Look through the entries below and report every line that has "under".
*** GIVEN INFORMATION ***
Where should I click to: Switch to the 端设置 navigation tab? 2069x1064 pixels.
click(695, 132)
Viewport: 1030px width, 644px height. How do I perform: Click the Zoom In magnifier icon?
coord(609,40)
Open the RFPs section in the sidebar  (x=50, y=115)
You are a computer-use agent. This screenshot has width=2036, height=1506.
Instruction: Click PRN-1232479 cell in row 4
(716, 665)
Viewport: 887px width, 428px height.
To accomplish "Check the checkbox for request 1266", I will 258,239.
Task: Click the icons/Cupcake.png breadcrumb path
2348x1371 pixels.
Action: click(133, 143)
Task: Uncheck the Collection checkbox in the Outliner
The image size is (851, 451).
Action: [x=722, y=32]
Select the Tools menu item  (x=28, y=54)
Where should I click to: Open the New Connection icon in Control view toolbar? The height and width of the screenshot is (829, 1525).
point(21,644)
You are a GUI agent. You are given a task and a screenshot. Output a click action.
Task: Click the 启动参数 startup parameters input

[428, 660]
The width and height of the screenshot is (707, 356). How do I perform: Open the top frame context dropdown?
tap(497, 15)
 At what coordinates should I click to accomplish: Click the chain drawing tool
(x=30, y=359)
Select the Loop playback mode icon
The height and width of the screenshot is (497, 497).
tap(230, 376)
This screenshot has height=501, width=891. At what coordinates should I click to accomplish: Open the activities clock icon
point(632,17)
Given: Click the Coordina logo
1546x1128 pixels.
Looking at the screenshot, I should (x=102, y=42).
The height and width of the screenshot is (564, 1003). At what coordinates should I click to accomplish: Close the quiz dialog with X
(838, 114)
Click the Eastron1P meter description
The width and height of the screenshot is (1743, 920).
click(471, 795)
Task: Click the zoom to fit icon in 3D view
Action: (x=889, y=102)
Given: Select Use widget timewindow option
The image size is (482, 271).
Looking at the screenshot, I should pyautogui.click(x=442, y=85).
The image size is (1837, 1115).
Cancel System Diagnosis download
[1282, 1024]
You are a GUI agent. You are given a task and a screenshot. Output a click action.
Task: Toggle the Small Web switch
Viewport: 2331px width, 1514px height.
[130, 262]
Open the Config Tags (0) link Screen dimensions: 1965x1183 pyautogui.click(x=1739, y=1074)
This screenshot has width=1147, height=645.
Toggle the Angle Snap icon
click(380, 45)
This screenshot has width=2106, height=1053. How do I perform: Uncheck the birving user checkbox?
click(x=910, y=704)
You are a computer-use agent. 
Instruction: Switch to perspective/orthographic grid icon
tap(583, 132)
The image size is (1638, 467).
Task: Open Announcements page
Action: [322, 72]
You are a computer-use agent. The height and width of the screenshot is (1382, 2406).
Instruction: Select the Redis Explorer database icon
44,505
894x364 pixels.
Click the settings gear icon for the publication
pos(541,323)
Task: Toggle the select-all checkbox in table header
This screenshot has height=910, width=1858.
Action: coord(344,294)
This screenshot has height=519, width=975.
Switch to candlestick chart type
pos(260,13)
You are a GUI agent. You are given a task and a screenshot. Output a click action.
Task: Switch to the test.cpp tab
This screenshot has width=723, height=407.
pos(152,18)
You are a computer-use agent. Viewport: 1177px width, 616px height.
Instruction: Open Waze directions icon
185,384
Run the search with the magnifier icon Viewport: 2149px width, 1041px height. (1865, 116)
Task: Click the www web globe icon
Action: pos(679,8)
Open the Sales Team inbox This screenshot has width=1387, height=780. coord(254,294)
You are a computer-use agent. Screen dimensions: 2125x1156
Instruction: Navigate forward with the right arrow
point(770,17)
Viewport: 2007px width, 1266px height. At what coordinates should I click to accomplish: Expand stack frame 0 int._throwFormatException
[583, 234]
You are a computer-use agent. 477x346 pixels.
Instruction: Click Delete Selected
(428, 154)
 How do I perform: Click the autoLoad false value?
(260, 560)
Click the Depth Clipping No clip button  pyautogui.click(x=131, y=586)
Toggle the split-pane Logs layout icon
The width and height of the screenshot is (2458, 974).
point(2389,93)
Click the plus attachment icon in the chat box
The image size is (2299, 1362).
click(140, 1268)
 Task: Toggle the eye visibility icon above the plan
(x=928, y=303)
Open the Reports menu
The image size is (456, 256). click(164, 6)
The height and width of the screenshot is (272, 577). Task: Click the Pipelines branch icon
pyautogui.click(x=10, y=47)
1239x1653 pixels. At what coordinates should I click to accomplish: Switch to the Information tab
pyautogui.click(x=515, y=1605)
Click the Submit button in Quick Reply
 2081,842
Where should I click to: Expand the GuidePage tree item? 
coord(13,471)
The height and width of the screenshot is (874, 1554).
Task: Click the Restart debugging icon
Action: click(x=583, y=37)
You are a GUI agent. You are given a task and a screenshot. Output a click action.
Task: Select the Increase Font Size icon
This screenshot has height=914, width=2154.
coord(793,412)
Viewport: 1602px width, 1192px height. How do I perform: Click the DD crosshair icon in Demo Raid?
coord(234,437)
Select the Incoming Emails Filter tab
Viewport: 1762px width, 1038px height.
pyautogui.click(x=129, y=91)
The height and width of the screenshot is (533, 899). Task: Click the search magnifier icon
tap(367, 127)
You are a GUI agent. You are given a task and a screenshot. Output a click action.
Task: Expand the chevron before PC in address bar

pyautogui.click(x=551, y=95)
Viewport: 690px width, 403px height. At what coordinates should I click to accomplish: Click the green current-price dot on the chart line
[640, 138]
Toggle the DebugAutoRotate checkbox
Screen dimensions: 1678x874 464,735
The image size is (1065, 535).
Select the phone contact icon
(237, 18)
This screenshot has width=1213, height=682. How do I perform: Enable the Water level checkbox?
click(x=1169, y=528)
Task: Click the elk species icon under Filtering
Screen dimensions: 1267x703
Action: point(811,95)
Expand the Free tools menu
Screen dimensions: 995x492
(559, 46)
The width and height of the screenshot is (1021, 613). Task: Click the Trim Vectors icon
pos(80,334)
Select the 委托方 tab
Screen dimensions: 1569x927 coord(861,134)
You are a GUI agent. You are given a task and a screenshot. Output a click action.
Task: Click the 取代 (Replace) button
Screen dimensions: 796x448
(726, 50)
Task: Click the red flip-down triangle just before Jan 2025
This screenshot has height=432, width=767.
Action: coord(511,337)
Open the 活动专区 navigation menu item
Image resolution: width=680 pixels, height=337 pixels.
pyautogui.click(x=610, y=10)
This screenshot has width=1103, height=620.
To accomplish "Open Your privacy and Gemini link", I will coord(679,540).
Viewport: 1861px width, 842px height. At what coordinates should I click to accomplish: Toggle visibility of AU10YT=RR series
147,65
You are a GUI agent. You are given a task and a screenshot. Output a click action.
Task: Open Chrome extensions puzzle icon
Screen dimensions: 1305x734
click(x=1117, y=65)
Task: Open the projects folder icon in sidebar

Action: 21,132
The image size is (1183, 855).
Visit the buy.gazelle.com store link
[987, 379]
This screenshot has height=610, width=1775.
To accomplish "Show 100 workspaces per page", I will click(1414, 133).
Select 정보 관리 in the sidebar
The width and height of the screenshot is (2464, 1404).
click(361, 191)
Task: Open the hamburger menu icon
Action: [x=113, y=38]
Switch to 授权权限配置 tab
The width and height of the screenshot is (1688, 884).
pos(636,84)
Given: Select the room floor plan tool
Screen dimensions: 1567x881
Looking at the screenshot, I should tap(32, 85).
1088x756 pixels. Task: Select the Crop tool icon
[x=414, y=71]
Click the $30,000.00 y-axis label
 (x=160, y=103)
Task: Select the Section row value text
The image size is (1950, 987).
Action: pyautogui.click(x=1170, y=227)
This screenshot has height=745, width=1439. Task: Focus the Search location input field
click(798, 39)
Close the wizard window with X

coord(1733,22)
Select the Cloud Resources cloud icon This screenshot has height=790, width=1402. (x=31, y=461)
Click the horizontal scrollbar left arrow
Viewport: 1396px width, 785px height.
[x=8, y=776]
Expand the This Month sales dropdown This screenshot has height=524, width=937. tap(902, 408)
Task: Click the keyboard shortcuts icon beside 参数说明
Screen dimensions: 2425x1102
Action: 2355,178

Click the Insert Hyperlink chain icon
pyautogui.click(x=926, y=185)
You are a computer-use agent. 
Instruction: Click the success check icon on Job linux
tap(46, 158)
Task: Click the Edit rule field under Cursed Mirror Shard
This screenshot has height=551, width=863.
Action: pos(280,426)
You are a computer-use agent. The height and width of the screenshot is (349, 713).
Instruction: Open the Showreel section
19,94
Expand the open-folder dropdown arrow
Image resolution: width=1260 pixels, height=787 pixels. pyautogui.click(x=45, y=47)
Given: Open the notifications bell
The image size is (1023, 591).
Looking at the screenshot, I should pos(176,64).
*** End of GIVEN INFORMATION ***
» **EXERCISE OUTPUT**
Task: Click the elk species icon under Filtering
Task: Click the Edit rule field under Cursed Mirror Shard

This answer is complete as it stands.